As we headed down the sidewalk, I began to catch on to the fact that the lakefront was a major parking and make-out spot. There were also tons of people just standing around their cars, talking, drinking beer. Other cars drove past and called to them or razzed them. It was a whole scene, and we hadn’t had anything like it in Welsford.
I was liking Kevin more the better I knew him. It wasn’t an overwhelming, joyous, desperate thing, like it had been with Luc, but it was pleasant and nice.

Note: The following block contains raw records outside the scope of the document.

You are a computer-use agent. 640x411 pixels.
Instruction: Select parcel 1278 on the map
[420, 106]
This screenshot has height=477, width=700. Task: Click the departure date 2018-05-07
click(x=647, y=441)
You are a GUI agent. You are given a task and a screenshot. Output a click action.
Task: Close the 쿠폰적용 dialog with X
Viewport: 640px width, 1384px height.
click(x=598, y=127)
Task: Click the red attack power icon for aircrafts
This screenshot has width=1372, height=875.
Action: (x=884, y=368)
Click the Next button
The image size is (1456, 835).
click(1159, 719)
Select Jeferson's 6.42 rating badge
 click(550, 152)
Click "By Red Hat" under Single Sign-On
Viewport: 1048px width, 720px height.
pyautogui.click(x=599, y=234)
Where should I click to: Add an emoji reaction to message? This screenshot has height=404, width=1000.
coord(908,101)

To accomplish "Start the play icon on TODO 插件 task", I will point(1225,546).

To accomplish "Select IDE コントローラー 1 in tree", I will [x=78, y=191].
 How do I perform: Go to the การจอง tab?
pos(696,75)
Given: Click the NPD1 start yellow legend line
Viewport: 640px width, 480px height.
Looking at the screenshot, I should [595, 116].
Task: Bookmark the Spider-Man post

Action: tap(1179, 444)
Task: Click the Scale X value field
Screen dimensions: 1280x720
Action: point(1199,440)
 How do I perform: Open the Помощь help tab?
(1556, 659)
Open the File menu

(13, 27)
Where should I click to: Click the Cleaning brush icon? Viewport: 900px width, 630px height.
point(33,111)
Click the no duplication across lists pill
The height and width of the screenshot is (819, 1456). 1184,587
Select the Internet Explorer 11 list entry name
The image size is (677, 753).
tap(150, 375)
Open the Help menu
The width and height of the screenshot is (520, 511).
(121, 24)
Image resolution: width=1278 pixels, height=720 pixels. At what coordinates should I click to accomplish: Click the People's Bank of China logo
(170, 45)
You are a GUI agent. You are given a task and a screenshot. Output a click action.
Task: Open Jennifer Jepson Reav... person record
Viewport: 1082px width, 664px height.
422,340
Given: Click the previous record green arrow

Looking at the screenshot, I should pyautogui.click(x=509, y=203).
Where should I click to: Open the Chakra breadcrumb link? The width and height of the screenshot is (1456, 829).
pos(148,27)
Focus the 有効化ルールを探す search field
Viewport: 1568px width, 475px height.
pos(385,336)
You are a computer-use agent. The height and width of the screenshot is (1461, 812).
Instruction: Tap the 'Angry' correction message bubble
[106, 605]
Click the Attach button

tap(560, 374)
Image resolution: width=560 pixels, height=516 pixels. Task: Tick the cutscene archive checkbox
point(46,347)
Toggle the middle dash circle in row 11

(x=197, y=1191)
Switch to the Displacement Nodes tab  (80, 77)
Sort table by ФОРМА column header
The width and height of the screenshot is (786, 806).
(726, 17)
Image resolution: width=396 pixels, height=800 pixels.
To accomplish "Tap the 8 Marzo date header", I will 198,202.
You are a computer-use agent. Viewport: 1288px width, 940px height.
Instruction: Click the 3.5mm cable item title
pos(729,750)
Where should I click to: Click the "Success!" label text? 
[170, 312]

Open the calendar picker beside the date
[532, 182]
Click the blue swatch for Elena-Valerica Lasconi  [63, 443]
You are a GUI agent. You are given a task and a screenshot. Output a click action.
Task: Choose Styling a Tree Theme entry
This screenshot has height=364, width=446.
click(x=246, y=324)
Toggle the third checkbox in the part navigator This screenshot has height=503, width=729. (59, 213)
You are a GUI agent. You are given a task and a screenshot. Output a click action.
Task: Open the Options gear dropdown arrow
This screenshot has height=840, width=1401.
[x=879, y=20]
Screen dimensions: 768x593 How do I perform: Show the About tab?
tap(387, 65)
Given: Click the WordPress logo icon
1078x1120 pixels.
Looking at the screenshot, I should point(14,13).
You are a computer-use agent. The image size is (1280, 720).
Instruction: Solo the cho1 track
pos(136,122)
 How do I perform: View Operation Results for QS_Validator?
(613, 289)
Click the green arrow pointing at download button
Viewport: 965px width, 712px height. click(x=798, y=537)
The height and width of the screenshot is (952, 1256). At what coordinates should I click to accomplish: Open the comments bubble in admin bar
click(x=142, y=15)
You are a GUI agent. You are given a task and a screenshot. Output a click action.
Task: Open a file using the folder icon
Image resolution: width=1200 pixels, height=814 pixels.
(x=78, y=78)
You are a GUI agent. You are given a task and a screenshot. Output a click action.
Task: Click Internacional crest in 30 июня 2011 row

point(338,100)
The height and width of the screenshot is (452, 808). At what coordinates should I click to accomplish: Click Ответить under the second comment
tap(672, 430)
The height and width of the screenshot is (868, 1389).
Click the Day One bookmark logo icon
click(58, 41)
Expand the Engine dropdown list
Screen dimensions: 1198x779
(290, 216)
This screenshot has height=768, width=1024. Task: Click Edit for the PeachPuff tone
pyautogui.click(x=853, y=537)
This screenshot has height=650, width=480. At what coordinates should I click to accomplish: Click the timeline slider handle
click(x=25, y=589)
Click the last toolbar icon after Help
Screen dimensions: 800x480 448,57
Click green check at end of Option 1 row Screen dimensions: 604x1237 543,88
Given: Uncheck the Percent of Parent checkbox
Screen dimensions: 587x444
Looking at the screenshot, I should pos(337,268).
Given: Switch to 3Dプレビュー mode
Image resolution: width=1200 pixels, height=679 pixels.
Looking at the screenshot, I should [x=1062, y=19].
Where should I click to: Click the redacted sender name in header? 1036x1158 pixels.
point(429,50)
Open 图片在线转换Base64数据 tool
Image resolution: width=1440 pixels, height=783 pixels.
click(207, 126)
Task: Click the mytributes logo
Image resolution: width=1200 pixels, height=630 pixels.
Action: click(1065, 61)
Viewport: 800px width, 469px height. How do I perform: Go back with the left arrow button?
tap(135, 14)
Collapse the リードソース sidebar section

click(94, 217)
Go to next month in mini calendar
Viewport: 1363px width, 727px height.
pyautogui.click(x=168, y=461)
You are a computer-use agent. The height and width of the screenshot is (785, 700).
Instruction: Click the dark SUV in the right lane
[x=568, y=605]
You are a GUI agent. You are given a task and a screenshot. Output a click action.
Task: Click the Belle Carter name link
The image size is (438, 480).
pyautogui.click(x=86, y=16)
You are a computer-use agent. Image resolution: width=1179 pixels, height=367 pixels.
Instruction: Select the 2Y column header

Which was a welcome change.
“Oh my gosh,” I said as we came closer to the fountain.
“It’s called the Mardi Gras fountain,” Kevin said. “It was made back in 1962, and just last year it didn’t work and was all broken. But they’ve restored it. It’s cool.”
It was an enormous fountain surrounded by a black wrought-iron fence. Around the concrete base was a ring of tiled plaques, and we walked closer to see them.
“Each one is for a different Mardi Gras krewe,” Kevin explained. “Some of them don’t exist anymore, and the new ones aren’t shown. But a lot of them are still around.”
We walked slowly around the fountain, reading the plaques. The names of the krewes were weird and funny: Momus, Comus, Zulu, Osiris, Rex. The fountain itself shot maybe twenty feet into the air, with rings of jets that played at different times and heights to make it seem patternless. Plus lights set into the bottom changed the color of the water itself from purple and green and gold, to just one shade, to red and blue and all sorts of combinations.
It was bizarre, overdone, and gaudy yet beautiful and strong. Very New Orleans.
“This is awesome,” I said sincerely. “I love this. Thanks for showing it to me.”
Kevin smiled down at me. “It’s cool, isn’t it? My folks used to take me here when I was little.”